Because of the features of Chinese words, the probability of long words decreases dramatically as the number of words increases. As a result, we use 

```1./(Total number of words * 9000 ** the length of the word*```

as the probability of the missing words.

In [None]:
class Pdist(dict):
    "A probability distribution estimated from counts in datafile."
    def __init__(self, data=[], N=None, missingfn=None):
        for key,count in data:
            self[key] = self.get(key, 0) + int(count)
        self.N = float(N or sum(self.values()))
        self.missingfn = missingfn or (lambda k, N: 1./(N * 9000 ** len(k)))
    def __call__(self, key): 
        if key in self: return self[key]/self.N  
        else: return self.missingfn(key, self.N)

## Run check.py

In [10]:
uniPw = Pdist(data=datafile("../data/count_1w.txt"))
biPw = Pdist(data=datafile("../data/count_1w.txt")) 
segmenter = Segment(uniPw, biPw)
output_full = []
with open("../data/input/dev.txt") as f:
    for line in f:
        output = " ".join(segmenter.segment(line.strip()))
        output_full.append(output)
print("\n".join(output_full[:3])) # print out the first three lines of output as a sanity check

中 美 在 沪 签订 高 科技 合作 协议
新华社 上海 八月 三十一日 电 （ 记者 白 国 良 、 夏儒阁 ）
“ 中 美 合作 高 科技 项目 签字 仪式 ” 今天 在 上海 举行 。


In [11]:
from zhsegment_check import fscore
with open('../data/reference/dev.out', 'r') as refh:
    ref_data = [str(x).strip() for x in refh.read().splitlines()]
    tally = fscore(ref_data, output_full)
    print("score: {:.2f}".format(tally), file=sys.stderr)

score: 0.92


## Analysis

Do some analysis of the results.
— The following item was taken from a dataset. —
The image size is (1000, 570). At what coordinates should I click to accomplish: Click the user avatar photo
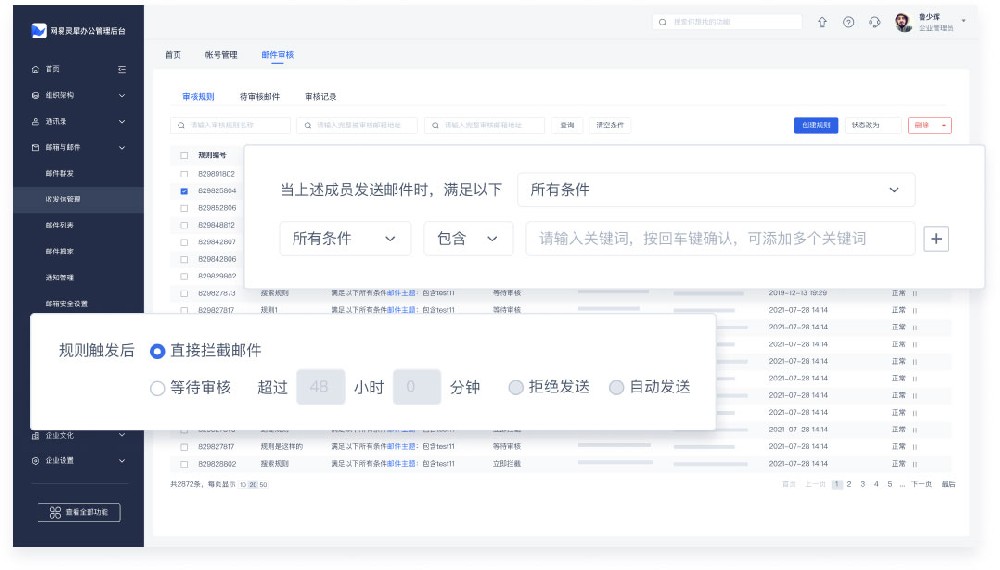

What ideas did you try? What worked and what did not?

## Analysis of the reason why the improvement of model can not improve the accuracy

Due to our implementation of the model, we want to use bigram model for those words that are already in the vocabulary. We expected some improvement of the accuracy, but the result dispointed us. 

But after checking the *output/dev.out* and *reference/dev.out*, we found that the dispointing result is reasonable and comprehensible. We found that most words that have been predicted wrong are names. 

For exmaple, *白国良* has been segmented into *白 国 良* and *朱迪·梅罗* has been segmented into *朱 迪·梅罗*.

For the both cases, bigram model can not help improve the accuracy since those names do not appear neither in the vocabulary file for the unigram nor in the vocabulary file for the bigram. And the reason why *朱* has been seperated is that it appears in the vocabulary list for the unigram.